Each week introduces students to a city or set of cities, a theoretical framework, and related methodologies.
Course requirements include weekly readings, attendance of weekly discussion sections, a midterm and final examination, and an analytical paper.
ENV DES 101B
WRITING ABOUT ENVIRONMENTAL DESIGN: LONGER COMPOSITIONS
LIFCHEZ
(2–4) Course may be repeated once for credit. Three hours of laboratory
per week and one-half hour tutorial every other week. Prerequisites:
English 1B and consent of instructor. Formerly 101. This course may
serve as an addendum to 101A: Short Compositions. Students will write
the longer composition within a support group which is both critical
and encouraging of the individual effort. Topics are individually
chosen but refined in concert with the instructor to ensure that the
student's objectives can be satisfied within the semester.

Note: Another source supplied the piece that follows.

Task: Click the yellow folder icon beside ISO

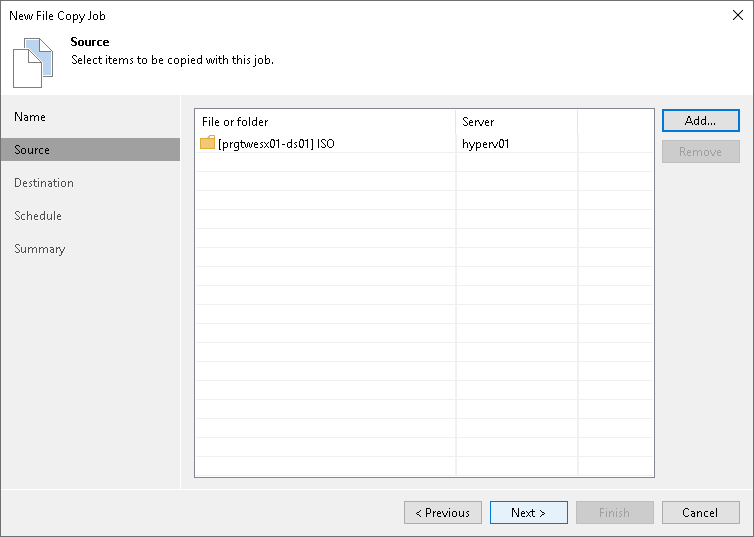Action: [x=208, y=143]
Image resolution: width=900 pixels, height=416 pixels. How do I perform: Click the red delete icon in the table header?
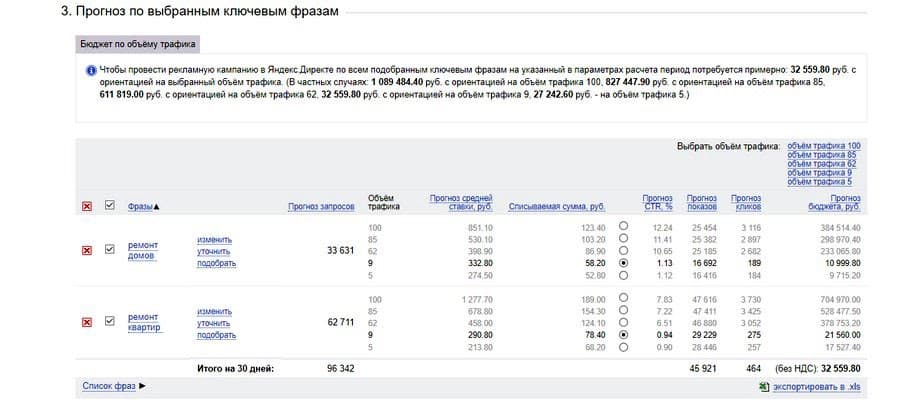coord(87,207)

Extended Course Description
DESIGN WITH LANGUAGE: THE NOTEBOOK CLASS
Qualified for English Department credit.
The Notebook, Journal, and Diary are various terms for the personal
account kept by artists, authors, or architects as a first step toward
producing a work of artistic merit. The Notebook emerges over time
through regular and disciplined writing about a subject of interest.

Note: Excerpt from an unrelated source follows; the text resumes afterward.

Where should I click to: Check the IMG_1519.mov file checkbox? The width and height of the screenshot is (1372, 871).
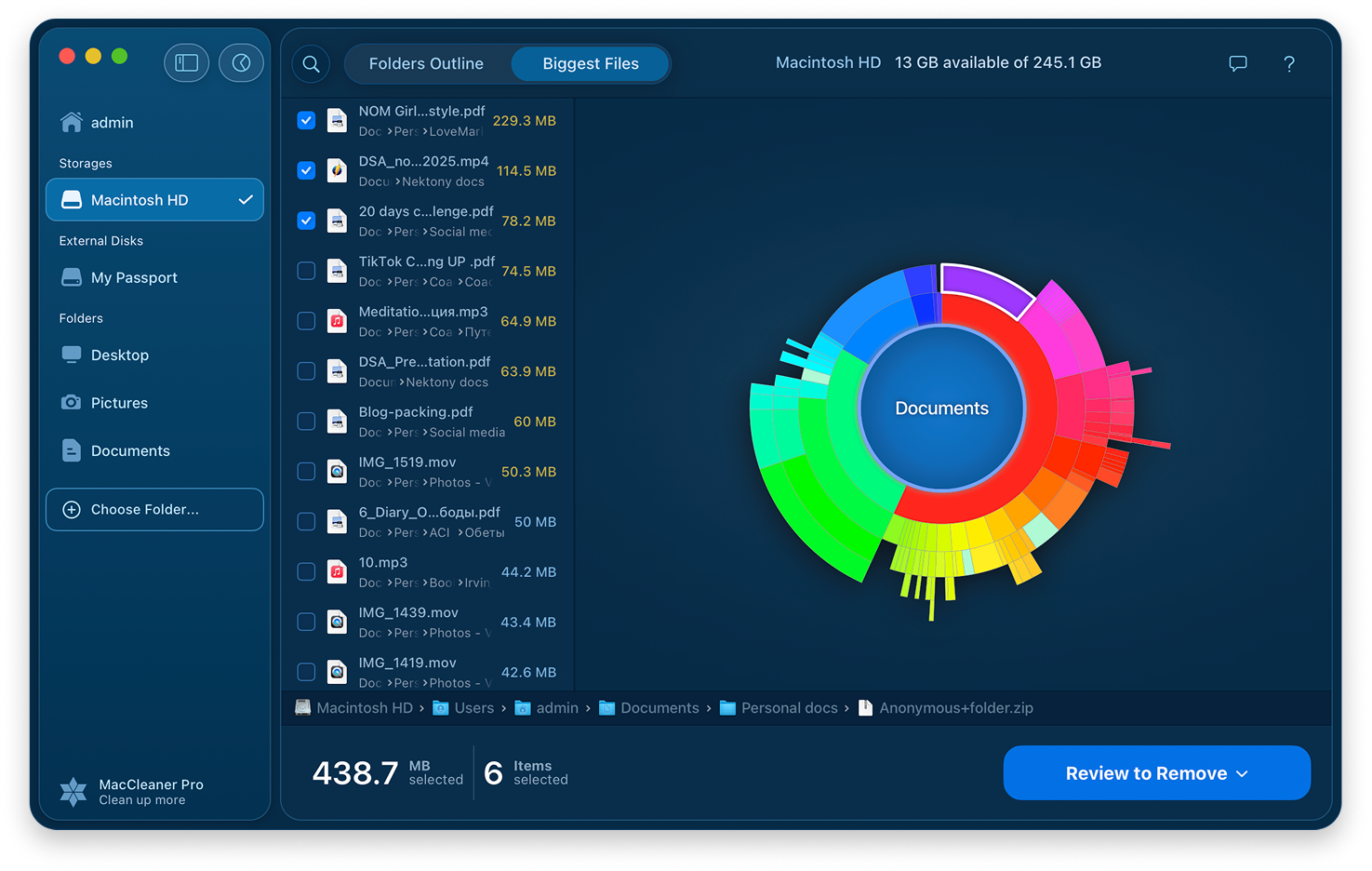[306, 472]
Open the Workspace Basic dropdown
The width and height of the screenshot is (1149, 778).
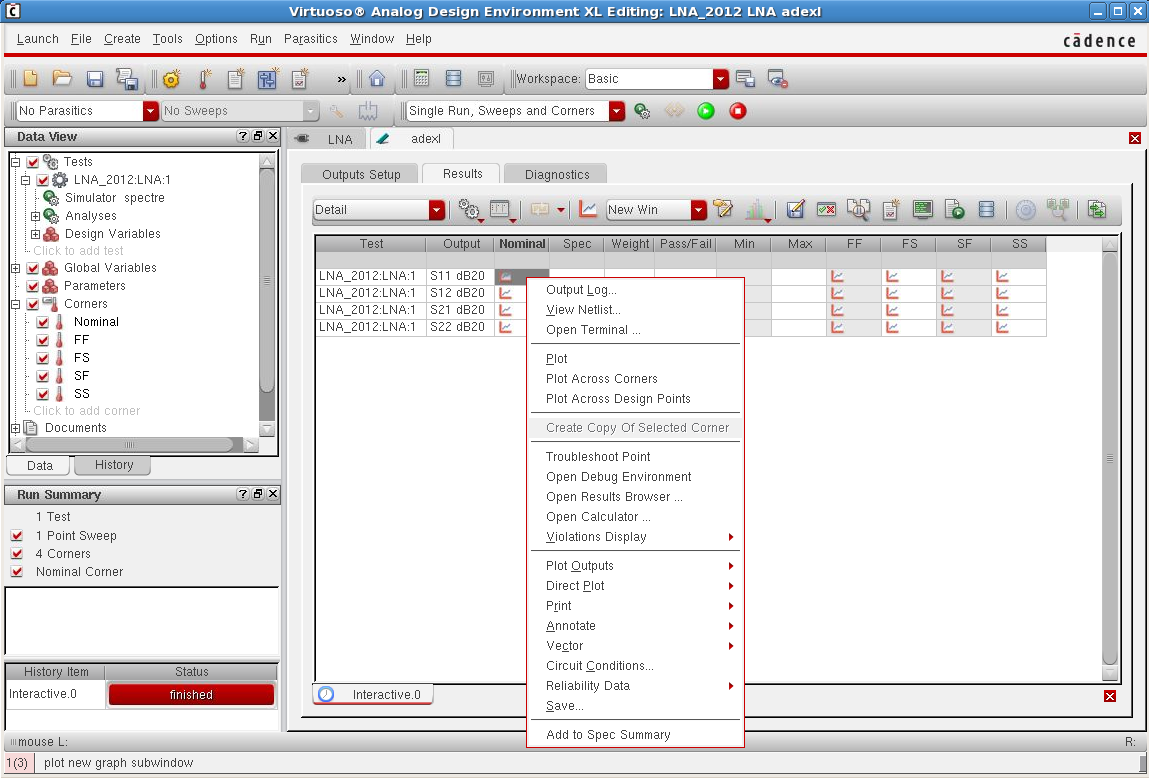[720, 79]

Typically, illustrations highlight and augment the text.
ED 101 B is conducted as a writing seminar. The principal objective
is to compose a narrative about a subject chosen by each student, which
is written in weekly installments over the length of the semester.
These installments are linked through promising ideas that emerge from
what is written and the responses they provoke. Students’ writings are
the principal basis for discussion. ED 101B students will also read
selections of prose and poetry and of professional literature for class
discussions and as models by which to improve writing abilities.

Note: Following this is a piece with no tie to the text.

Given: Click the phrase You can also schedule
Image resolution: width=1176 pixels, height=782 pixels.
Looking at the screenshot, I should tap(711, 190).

Photographs (of any origin) are used by each student to augment the
weekly installments. These images add further expression to the text.
Selected Notebooks of past years may be seen in the CED Library, Rare Books (by permission of the library staff)
Enrollment by permission/ Sign on TeleBears Waitlist
ENV DES C169B
AMERICAN CULTURAL LANDSCAPES, 1900 TO PRESENT
GROTH
(4) Three hours of lecture and one hour of discussion per week.
Introduces ways of seeing and interpreting American histories and
cultures, as revealed in everyday built surroundings--homes, highways,
farms, factories, stores, recreation areas, small towns, city
districts, and regions. Encourages students to read landscapes as
records of past and present social relations, and to speculate for
themselves about cultural meaning. Also listed as American Studies
C112B and Geography C160B.
ENV DES 195
SENIOR THESIS
LIFCHEZ
(4) Enrolled students are required or have elected to write an
undergraduate thesis. The objective of the course is to assist with
this process by defining a topic and constructing a research agenda by
which the topic is explored and developed as prose. Directed study
leading to preparation of a senior thesis.
ENV DES 252
URBAN PLACE STUDIES
SOUTHWORTH
(3) Three hours of seminar per week. Prerequisites: Students must be in
the Master of Urban Design program or obtain consent of instructor.
Seminar focuses on individual urban design interests, the design and
research work that students are pursuing in other courses, and
development of thesis or final design projects.